§ EXCERPT PROVIDED
####

While I understand that sealed can be used for security reasons, a few people use the sealed keyword on leaf nodes as an optimization technique.
How does this help optimization? Why isn't the compiler smart enough to figure this out itself?
While I understand that sealed can be used for security reasons, a few people use the sealed keyword on leaf nodes as an optimization technique.
How does this help optimization? Why isn't the compiler smart enough to figure this out itself?
No, it does not really help in terms of optimization. Not what I can see from profiling anyways.
In a sealed class, calls to virtual methods can bypass the usual virtual method lookup and go directly to the most-derived virtual method implementation instead. In principle, the compiler/JIT could also inline these calls.
The compiler can't figure it out for non-sealed classes, because any code could come along after compilation and inherit from your class: the compiler must assume the worst case.
Suppose you have a virtual method which is overridden in a leaf class. This certainly won't be overridden any further, so the JIT compiler could potentially inline calls to that method for targets which are known to be of that leaf class. I don't know whether the JIT actually performs this optimization, mind you.

####

§ YOUR TASKS
a) Quote every sentence in the discussion of the sealed keyword that contains the word "could."
b) Summarize the discussion of the sealed keyword in two sentences.
c) Answer these questions about the discussion of the sealed keyword, one per line:
(i) According to the reply that begins "No," what does profiling show about sealed as an optimization?
(ii) Why can't the compiler figure out the optimization for non-sealed classes?
(iii) What does the last writer say they don't know?

####

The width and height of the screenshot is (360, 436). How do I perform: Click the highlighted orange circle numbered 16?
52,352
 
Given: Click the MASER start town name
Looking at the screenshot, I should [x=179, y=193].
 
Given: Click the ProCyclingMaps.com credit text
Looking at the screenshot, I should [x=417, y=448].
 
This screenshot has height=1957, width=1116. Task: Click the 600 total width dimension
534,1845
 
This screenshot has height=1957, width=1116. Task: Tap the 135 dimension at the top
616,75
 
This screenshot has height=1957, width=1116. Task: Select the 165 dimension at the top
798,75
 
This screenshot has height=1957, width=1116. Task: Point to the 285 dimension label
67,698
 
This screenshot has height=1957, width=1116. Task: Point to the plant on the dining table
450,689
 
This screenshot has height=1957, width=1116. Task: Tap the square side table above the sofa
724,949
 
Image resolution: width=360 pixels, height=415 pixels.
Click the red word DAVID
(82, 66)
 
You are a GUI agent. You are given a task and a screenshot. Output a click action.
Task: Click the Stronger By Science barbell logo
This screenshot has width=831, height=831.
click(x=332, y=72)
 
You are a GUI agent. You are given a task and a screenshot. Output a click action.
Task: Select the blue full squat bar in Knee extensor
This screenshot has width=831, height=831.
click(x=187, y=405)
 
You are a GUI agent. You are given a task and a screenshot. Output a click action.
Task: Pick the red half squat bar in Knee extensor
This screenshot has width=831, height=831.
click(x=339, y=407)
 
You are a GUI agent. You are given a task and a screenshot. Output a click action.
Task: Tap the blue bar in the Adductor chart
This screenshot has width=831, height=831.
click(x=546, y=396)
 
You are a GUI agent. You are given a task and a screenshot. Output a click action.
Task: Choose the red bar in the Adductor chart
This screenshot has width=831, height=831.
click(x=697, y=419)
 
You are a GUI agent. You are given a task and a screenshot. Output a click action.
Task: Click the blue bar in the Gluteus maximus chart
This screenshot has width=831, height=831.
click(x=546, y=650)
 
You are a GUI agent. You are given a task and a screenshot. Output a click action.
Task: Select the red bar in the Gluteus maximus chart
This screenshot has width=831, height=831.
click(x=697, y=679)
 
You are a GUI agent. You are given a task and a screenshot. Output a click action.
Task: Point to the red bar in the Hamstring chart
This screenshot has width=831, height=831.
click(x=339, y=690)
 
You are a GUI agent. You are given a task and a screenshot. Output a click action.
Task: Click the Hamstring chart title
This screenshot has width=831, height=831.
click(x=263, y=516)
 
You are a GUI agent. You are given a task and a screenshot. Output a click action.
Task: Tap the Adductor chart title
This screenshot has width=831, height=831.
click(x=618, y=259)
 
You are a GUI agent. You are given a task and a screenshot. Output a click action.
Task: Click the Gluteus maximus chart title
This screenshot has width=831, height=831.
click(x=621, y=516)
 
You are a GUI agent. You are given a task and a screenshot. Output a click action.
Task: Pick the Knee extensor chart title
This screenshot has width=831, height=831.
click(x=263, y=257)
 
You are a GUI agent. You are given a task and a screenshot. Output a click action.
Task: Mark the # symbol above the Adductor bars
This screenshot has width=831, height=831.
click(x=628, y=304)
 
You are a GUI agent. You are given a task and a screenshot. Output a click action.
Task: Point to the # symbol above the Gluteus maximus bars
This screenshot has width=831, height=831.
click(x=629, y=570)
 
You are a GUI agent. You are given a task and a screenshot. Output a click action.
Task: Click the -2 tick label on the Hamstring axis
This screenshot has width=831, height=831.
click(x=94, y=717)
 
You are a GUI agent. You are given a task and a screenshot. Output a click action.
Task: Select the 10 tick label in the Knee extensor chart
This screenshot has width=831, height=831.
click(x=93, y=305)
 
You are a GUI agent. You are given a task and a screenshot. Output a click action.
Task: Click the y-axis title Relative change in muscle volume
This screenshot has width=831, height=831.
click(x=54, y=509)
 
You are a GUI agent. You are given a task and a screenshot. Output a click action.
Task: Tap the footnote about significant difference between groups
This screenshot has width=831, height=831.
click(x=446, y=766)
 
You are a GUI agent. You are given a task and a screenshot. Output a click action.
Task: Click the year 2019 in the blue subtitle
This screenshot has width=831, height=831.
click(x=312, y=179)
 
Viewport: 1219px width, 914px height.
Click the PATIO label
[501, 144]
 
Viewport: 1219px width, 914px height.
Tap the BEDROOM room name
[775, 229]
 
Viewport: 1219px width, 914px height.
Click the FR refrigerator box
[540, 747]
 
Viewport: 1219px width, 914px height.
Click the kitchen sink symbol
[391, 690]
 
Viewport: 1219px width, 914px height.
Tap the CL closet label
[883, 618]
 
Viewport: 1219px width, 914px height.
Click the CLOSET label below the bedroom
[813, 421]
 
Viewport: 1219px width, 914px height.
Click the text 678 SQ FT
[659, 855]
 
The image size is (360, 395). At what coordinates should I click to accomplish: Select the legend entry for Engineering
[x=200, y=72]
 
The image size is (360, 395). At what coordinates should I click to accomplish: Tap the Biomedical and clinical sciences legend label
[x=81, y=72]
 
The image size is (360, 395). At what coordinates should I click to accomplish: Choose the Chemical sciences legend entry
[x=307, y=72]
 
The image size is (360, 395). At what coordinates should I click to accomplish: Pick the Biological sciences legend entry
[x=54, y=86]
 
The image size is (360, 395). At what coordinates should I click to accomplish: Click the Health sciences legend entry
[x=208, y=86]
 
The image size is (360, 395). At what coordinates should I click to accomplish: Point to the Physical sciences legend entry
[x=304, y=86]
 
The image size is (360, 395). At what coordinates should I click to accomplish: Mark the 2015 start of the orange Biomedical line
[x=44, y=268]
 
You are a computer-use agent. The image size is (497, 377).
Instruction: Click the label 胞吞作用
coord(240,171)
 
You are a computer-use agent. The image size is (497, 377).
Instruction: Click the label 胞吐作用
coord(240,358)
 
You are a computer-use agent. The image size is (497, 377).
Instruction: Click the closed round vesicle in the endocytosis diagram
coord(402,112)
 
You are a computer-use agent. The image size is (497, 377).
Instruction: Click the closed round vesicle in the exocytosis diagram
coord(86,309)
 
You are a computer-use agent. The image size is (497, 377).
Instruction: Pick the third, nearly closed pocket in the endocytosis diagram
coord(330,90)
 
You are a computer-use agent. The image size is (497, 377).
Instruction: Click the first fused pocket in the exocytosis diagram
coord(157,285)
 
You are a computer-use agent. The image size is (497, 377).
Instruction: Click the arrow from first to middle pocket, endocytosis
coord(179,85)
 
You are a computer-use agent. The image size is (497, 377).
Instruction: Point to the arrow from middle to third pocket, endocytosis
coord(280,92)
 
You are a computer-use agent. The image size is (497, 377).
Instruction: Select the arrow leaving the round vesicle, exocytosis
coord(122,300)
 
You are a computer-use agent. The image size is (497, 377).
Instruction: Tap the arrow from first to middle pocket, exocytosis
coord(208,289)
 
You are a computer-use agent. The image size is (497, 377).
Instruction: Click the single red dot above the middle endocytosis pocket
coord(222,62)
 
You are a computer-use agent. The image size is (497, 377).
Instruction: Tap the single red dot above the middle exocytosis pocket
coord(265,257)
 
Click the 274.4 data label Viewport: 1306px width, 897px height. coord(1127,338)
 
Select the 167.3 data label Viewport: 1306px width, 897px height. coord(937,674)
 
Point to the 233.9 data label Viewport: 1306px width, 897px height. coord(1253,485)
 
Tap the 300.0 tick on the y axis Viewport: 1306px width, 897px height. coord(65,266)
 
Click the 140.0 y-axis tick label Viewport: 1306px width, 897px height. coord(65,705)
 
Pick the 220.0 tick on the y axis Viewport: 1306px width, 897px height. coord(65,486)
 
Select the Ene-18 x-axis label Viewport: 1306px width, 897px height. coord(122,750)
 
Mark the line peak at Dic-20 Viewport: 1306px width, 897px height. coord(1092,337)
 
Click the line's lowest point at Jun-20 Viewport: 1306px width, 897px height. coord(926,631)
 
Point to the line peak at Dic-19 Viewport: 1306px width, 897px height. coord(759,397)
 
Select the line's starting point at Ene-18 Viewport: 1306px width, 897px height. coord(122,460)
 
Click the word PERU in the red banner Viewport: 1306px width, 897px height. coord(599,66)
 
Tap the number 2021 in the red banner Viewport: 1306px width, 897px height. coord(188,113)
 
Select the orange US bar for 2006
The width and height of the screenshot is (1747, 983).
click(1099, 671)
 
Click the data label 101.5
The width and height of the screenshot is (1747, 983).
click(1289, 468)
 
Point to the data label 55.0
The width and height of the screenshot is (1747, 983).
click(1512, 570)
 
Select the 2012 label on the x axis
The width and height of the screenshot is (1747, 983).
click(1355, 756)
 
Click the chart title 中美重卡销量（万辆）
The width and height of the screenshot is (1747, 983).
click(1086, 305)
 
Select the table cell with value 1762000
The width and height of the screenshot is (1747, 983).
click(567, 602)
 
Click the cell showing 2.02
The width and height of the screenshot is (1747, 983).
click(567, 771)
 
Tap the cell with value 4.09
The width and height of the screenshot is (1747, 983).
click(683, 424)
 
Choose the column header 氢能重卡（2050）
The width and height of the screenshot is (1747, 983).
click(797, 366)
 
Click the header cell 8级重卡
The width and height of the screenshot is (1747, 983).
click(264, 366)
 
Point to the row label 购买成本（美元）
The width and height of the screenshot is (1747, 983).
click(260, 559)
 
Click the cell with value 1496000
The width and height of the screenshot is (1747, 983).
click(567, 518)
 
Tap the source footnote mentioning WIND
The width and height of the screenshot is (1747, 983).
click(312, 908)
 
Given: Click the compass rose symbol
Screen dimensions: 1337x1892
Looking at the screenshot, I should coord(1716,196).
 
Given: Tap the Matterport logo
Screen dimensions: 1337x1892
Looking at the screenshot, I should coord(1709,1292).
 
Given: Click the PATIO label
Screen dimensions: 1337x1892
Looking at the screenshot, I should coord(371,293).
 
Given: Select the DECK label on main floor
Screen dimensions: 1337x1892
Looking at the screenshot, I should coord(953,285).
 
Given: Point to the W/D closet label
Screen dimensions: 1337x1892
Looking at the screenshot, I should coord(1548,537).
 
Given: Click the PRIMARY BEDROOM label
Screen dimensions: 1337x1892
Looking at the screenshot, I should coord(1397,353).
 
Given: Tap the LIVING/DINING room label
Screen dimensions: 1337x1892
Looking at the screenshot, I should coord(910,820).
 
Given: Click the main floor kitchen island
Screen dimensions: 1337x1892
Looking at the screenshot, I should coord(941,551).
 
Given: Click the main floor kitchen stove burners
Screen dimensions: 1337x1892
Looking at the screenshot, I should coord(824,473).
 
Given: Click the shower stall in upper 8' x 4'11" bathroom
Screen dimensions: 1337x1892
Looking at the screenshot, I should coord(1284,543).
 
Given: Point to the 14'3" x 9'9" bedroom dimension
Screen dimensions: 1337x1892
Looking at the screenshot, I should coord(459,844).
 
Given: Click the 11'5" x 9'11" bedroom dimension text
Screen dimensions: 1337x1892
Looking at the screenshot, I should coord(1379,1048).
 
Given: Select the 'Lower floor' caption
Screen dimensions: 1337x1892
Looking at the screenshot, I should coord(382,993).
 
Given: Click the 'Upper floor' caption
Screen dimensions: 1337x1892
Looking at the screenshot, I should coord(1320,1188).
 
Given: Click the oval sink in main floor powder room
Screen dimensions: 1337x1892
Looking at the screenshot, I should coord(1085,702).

####

§ SOLUTIONS TO THE TASKS
a)
- In principle, the compiler/JIT could also inline these calls.
- The compiler can't figure it out for non-sealed classes, because any code could come along after compilation and inherit from your class: the compiler must assume the worst case.
- This certainly won't be overridden any further, so the JIT compiler could potentially inline calls to that method for targets which are known to be of that leaf class.

b) The asker wants to know how using the sealed keyword on leaf nodes helps optimization and why the compiler can't work this out itself. One reply says profiling shows no real benefit, while others explain that calls to virtual methods in a sealed class can skip the usual lookup and could in principle be inlined, something the compiler can't assume for non-sealed classes because code could inherit from them after compilation.

c)
(i) It does not really help in terms of optimization.
(ii) Because any code could come along after compilation and inherit from the class, so the compiler must assume the worst case.
(iii) Whether the JIT actually performs the optimization of inlining calls to the overridden method.